I don't see any risk in either of the two instructions so I do think that you have an alignment problem and the processor is not executing the instructs that you see and therefore is failing for a more random reason. I have copied the way that the flashing routine is located in SRAM in the uTasker project - note that the code buffer is constructed of unsigned shorts (thumb2 instruction length and alignment boundary) and so is naturally always correctly aligned. If your buffer is an unsigned char buffer there is a risk and it will be hard to control its alignments.

Regards

Mark

        #define PROG_WORD_SIZE 30                                        // adequate space for the small program
        int i = 0;
        unsigned char *ptrThumb2 = (unsigned char *)fnFlashRoutine;
        static unsigned short usProgSpace[PROG_WORD_SIZE] = {0};         // make space for the routine in static memory (this will have an even boundary)

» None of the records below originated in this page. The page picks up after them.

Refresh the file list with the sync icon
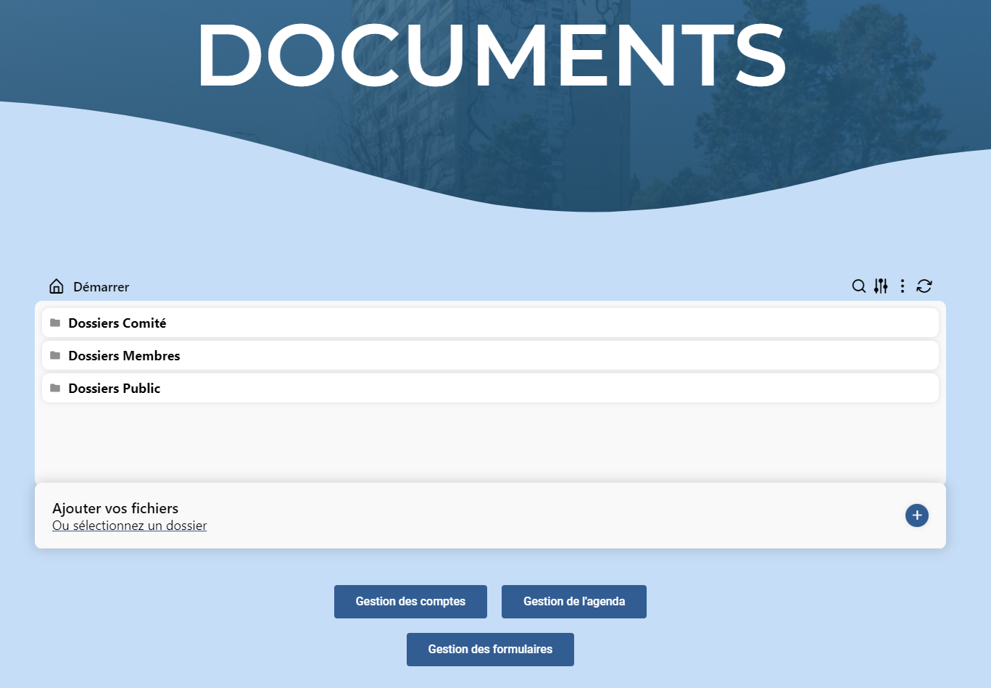Image resolution: width=991 pixels, height=688 pixels. pyautogui.click(x=924, y=286)
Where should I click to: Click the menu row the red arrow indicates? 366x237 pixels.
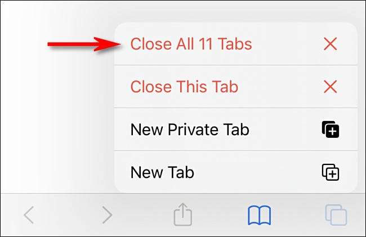pyautogui.click(x=236, y=44)
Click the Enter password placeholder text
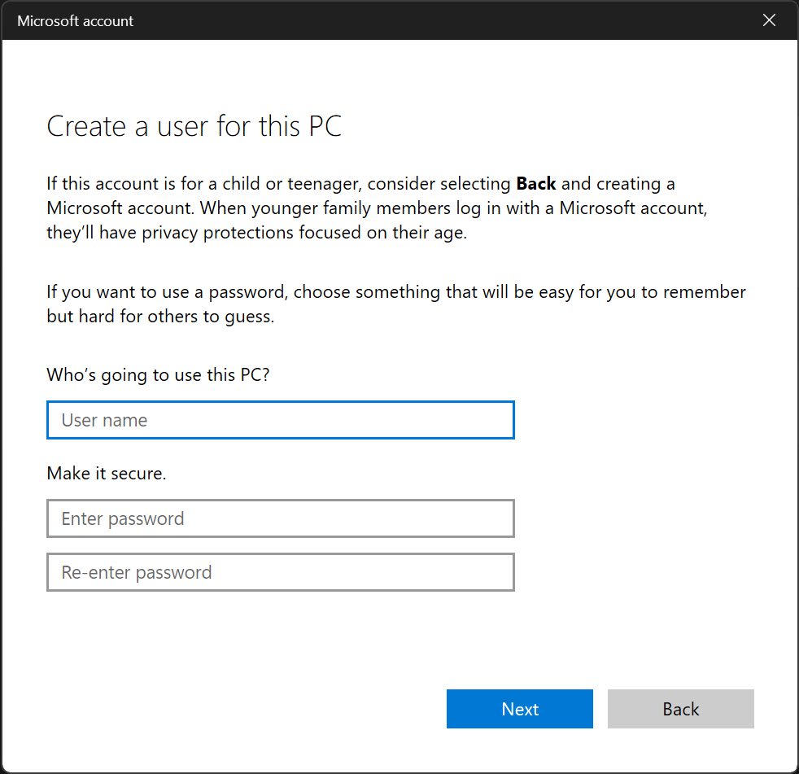The height and width of the screenshot is (774, 799). pyautogui.click(x=122, y=518)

        ptrThumb2 =  (unsigned char *)(((CAST_POINTER_ARITHMETIC)ptrThumb2) & ~0x1); // thumb 2 address
        while (i < PROG_WORD_SIZE) {                                     // copy program to SRAM
            usProgSpace[i++] = *(unsigned short *)ptrThumb2;
            ptrThumb2 += sizeof (unsigned short);
        }
        ptrThumb2 = (unsigned char *)usProgSpace;
        ptrThumb2++;                                                     // create a thumb 2 call
        fnRAM_code = (void(*)(volatile unsigned char *))(ptrThumb2);

Notice that fnFlashRoutine is always a pointer to an odd address although it is actually an even one and so the trickery of aligning code on even and the call address on add addresses.